Excerpted data —
====================
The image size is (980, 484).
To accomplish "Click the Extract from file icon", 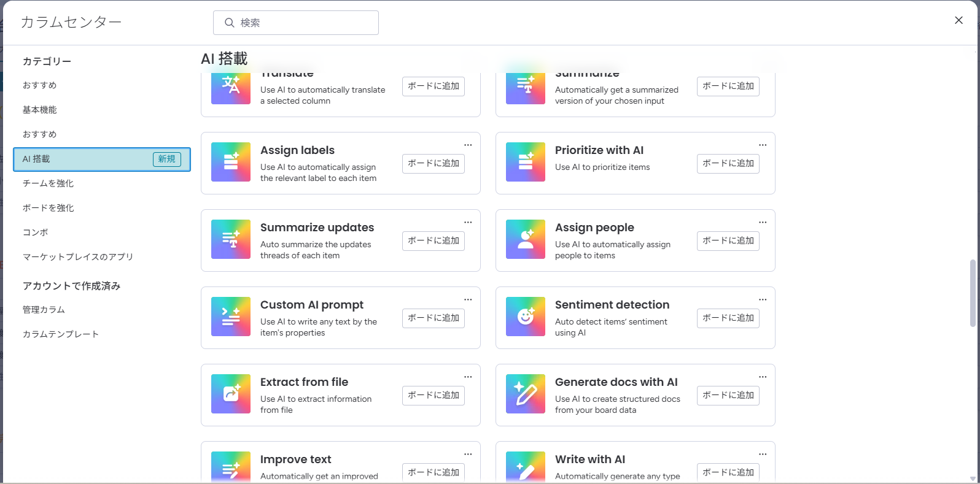I will 231,394.
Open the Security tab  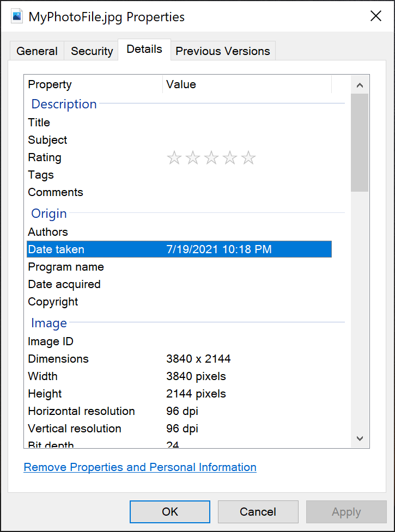point(92,51)
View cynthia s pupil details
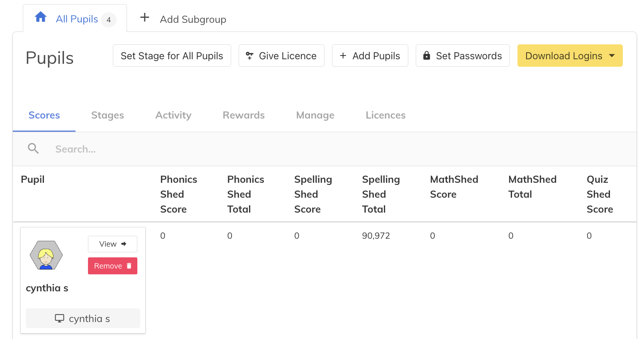This screenshot has height=339, width=644. [x=112, y=244]
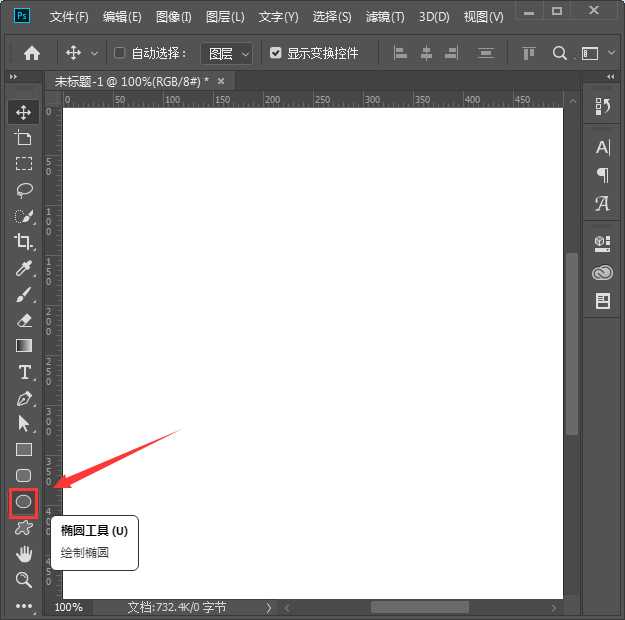625x620 pixels.
Task: Open the workspace switcher dropdown
Action: 597,53
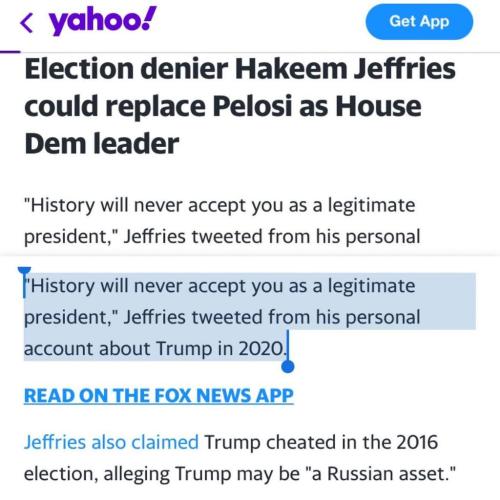Tap 'account about Trump in 2020' line

pos(155,349)
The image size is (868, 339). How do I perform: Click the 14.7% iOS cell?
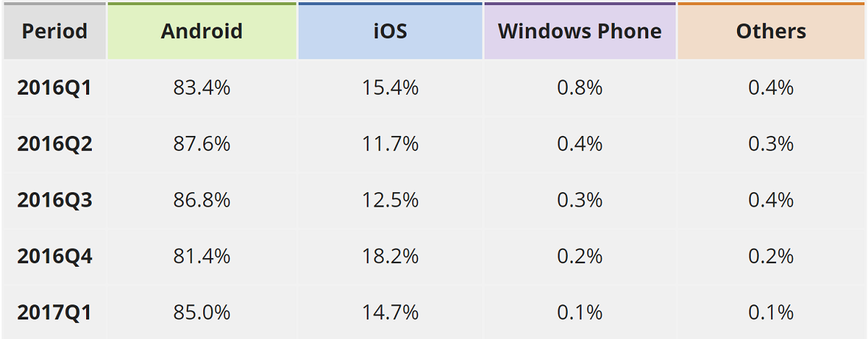tap(390, 313)
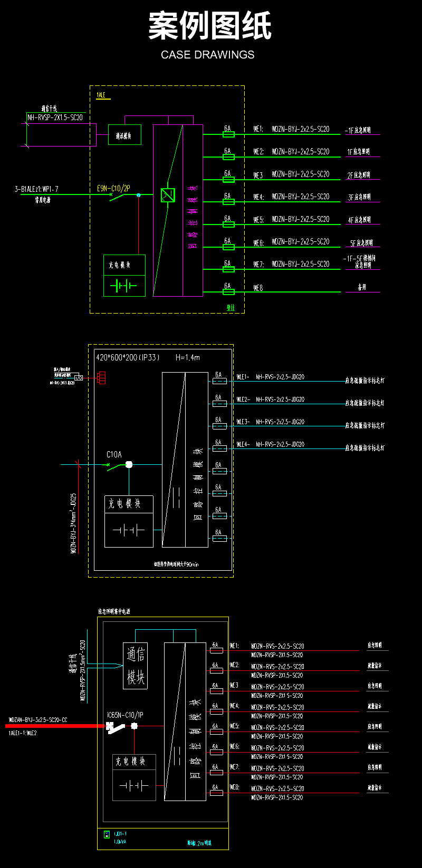Click the NH-RVSP-2X1.5-SC20 cable label
This screenshot has height=868, width=422.
click(55, 118)
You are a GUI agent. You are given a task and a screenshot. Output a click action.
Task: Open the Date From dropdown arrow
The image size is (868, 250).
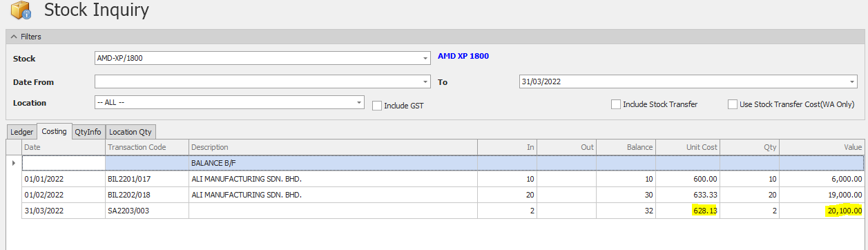(426, 82)
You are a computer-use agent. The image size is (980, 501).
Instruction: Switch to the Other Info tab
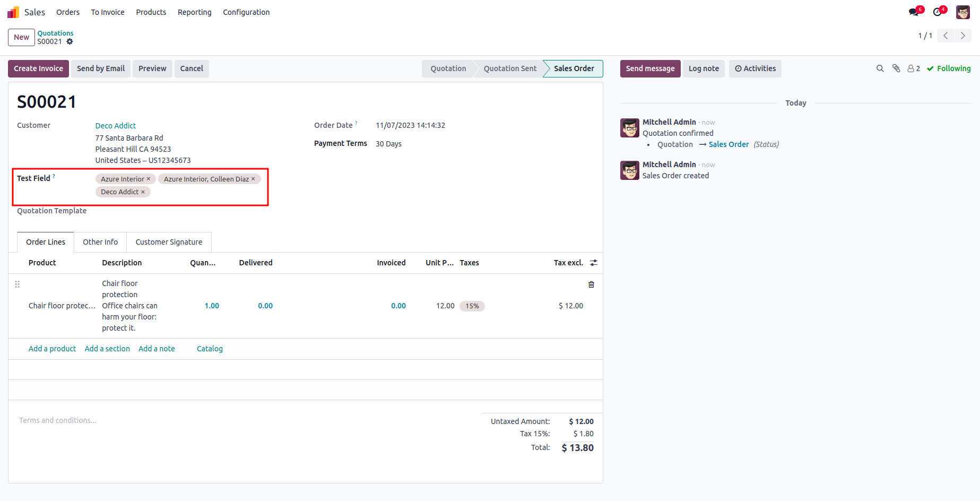pos(100,242)
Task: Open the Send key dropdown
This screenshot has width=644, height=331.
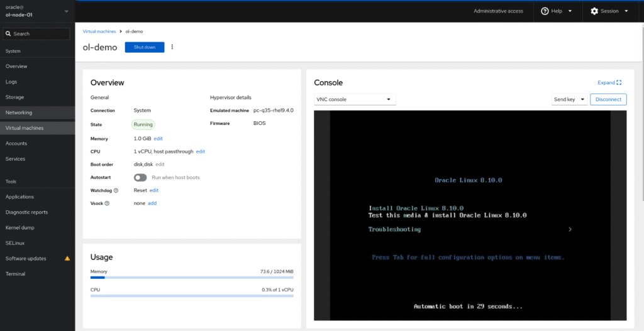Action: pyautogui.click(x=569, y=99)
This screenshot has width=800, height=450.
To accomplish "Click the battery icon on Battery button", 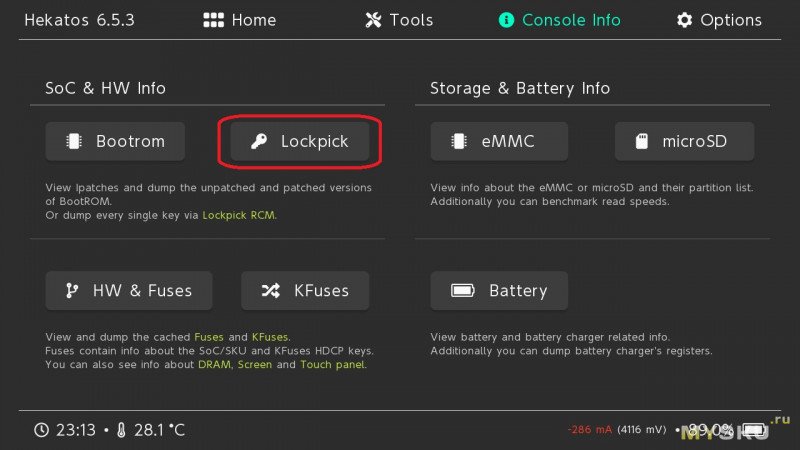I will [x=463, y=291].
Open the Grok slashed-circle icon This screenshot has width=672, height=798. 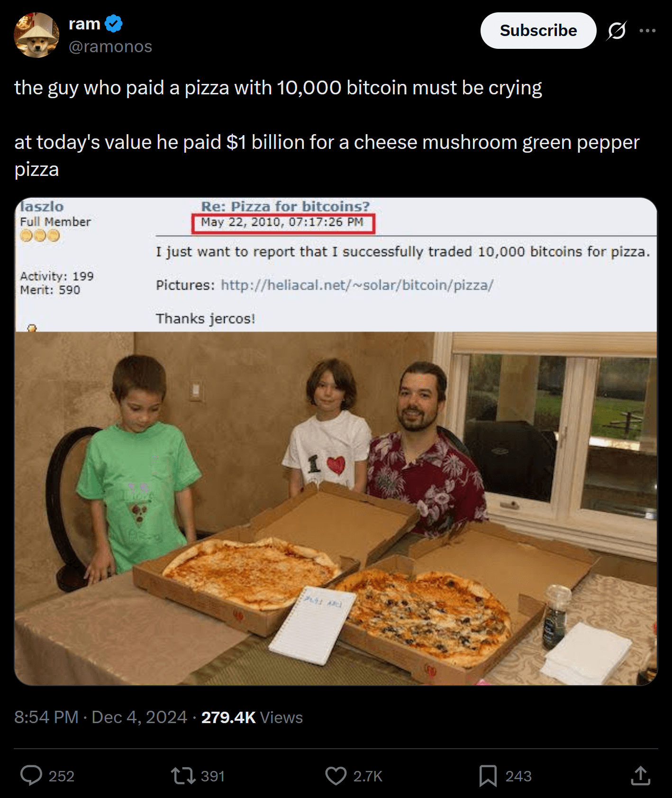click(x=617, y=31)
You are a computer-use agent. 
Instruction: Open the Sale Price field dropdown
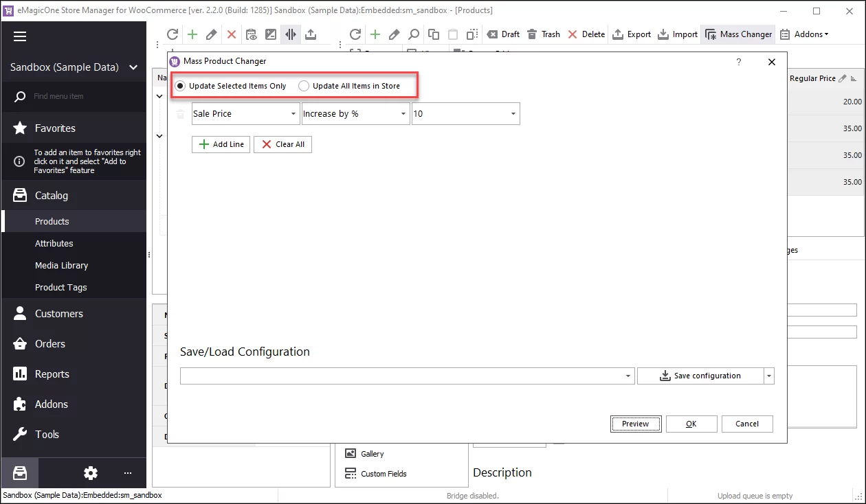point(293,114)
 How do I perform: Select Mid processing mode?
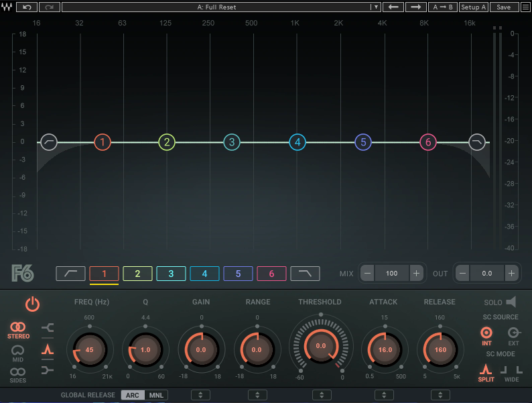(18, 353)
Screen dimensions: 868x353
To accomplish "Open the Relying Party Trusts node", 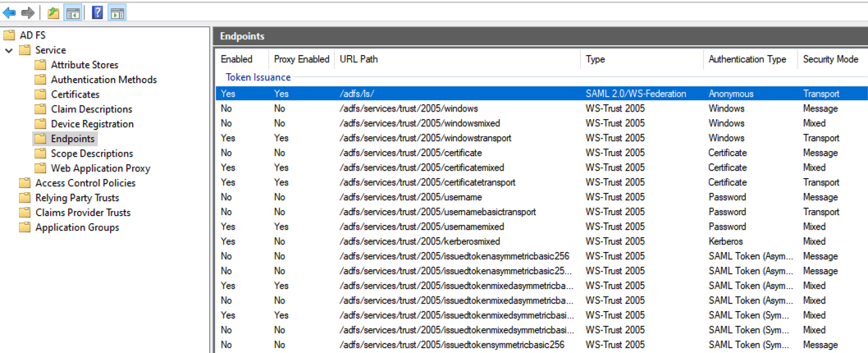I will (x=77, y=198).
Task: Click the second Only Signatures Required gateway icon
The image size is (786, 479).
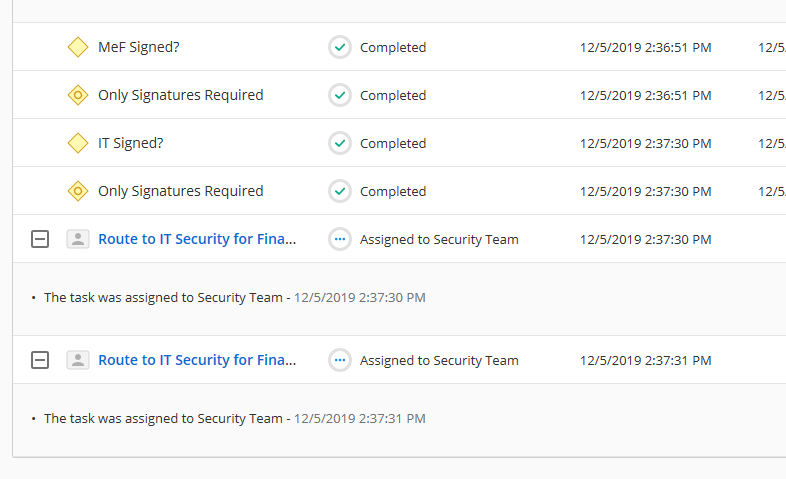Action: point(78,191)
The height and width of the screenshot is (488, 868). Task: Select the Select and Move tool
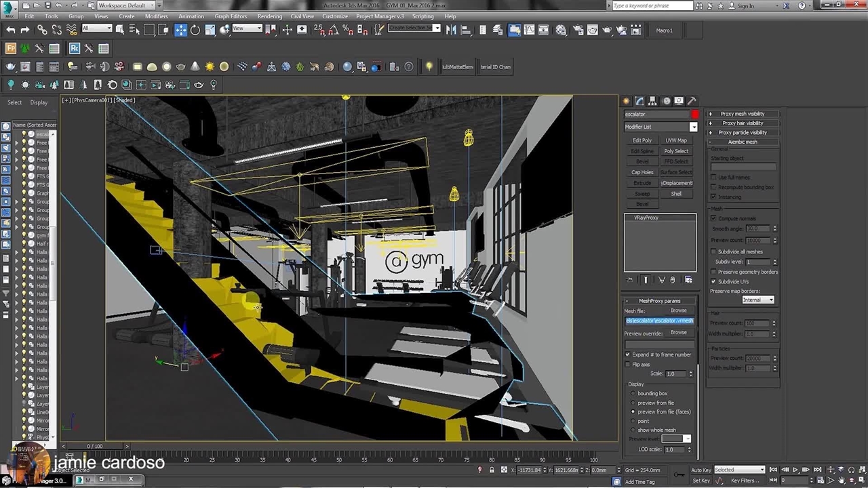[x=180, y=30]
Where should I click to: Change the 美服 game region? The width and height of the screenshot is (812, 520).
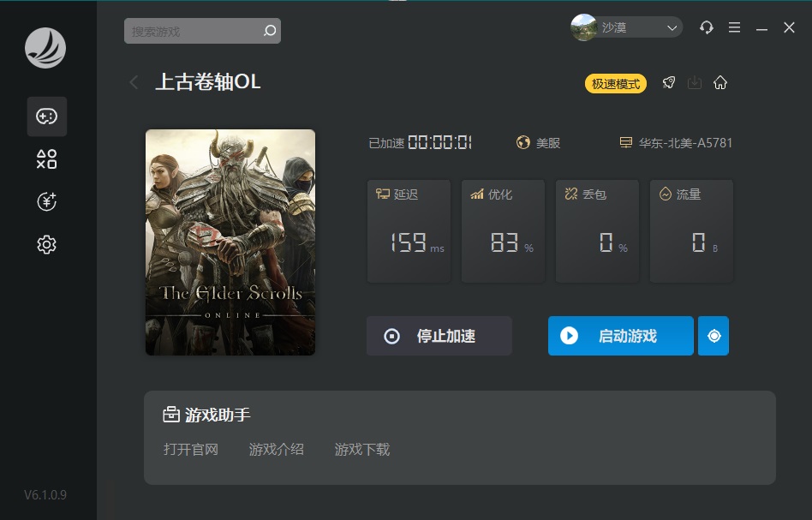click(x=539, y=143)
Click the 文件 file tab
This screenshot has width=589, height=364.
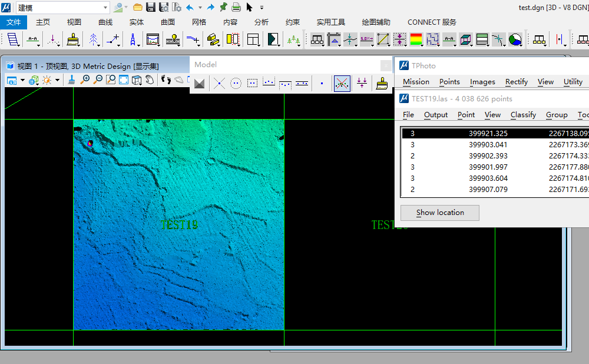(x=14, y=22)
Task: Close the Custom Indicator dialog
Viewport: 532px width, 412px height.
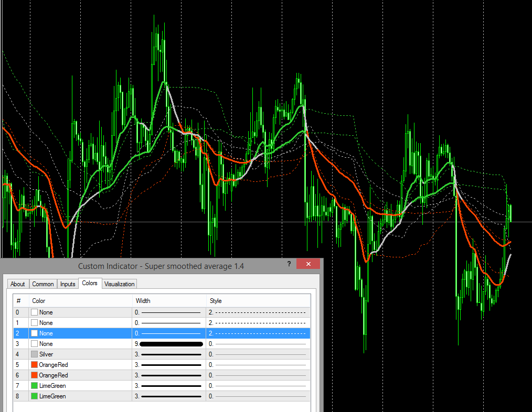Action: point(308,264)
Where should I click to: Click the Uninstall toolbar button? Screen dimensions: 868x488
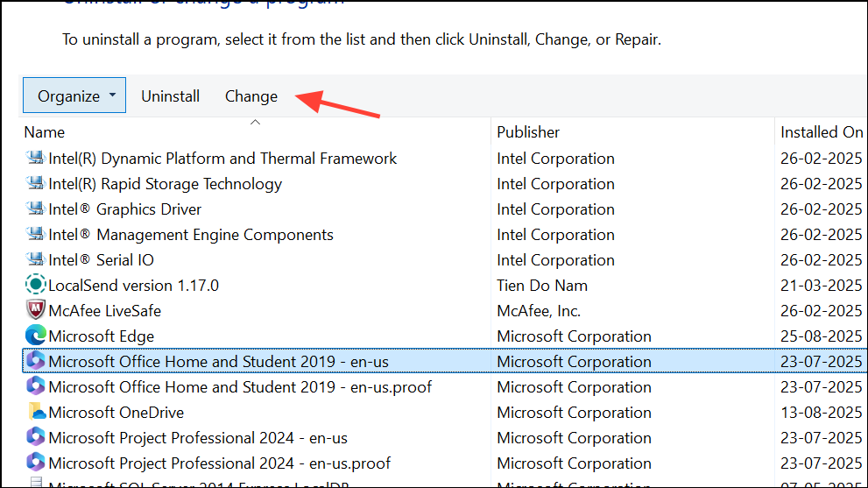click(x=171, y=96)
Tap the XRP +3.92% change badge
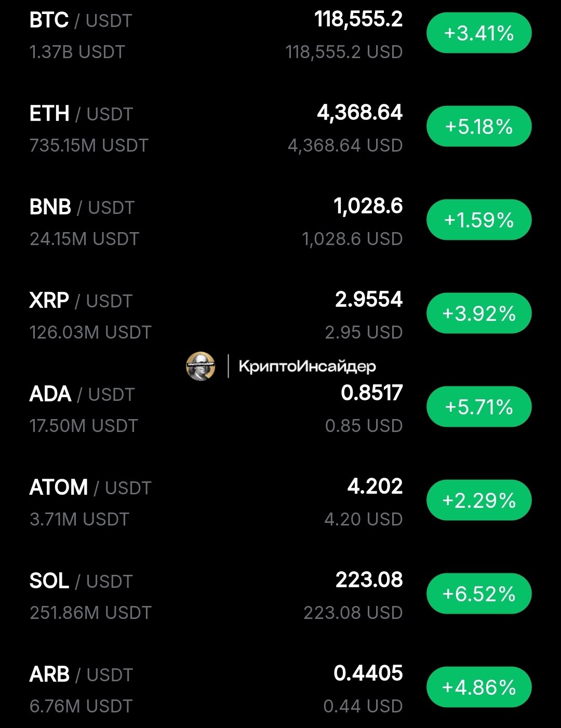 (x=479, y=314)
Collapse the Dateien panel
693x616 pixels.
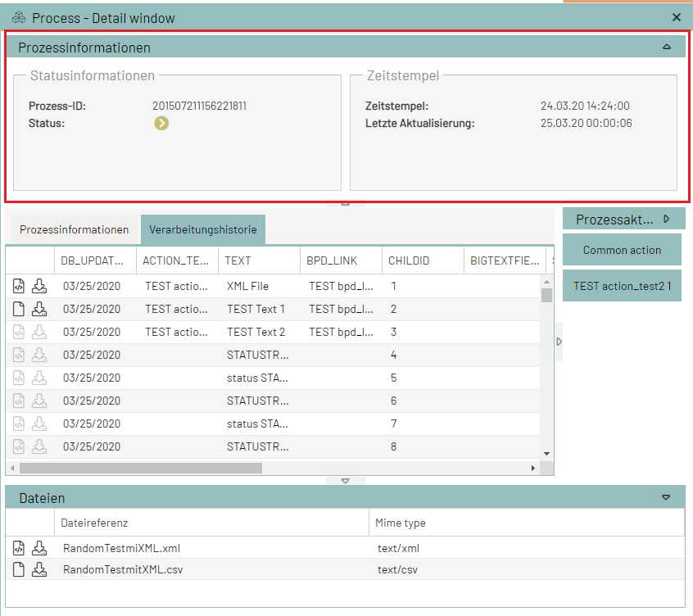click(666, 497)
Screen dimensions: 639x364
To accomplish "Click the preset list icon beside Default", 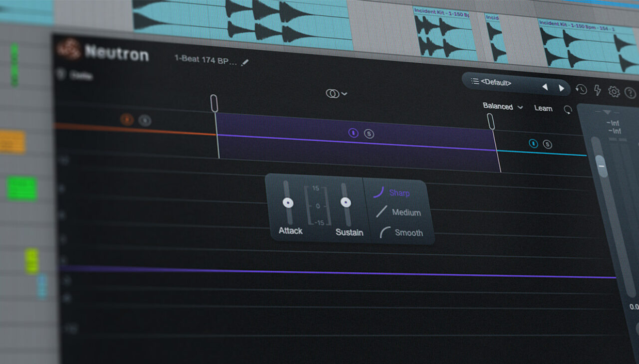I will [x=475, y=82].
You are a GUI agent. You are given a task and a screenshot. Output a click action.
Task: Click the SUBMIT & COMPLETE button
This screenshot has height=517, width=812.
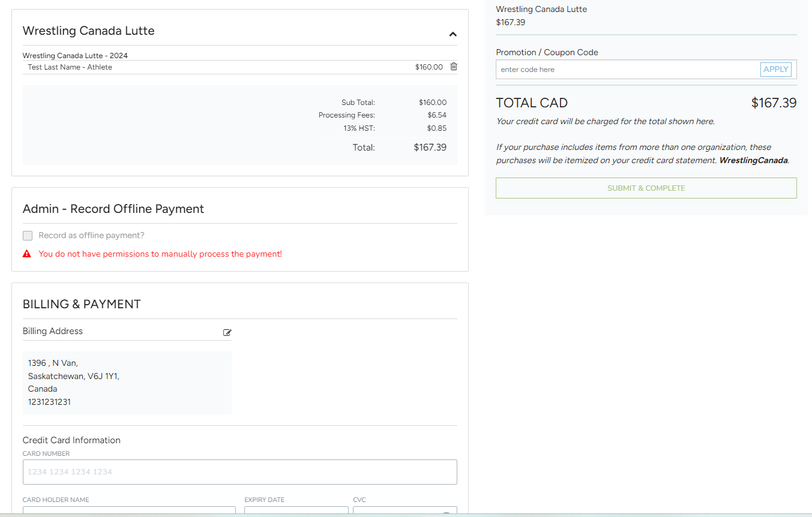(x=646, y=188)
====================
Prompt — Check each line of the entries, and copy the ones that contain "computer".

Your solution —
You are a computer-use agent. The image size is (980, 501).
You are a computer-use agent. 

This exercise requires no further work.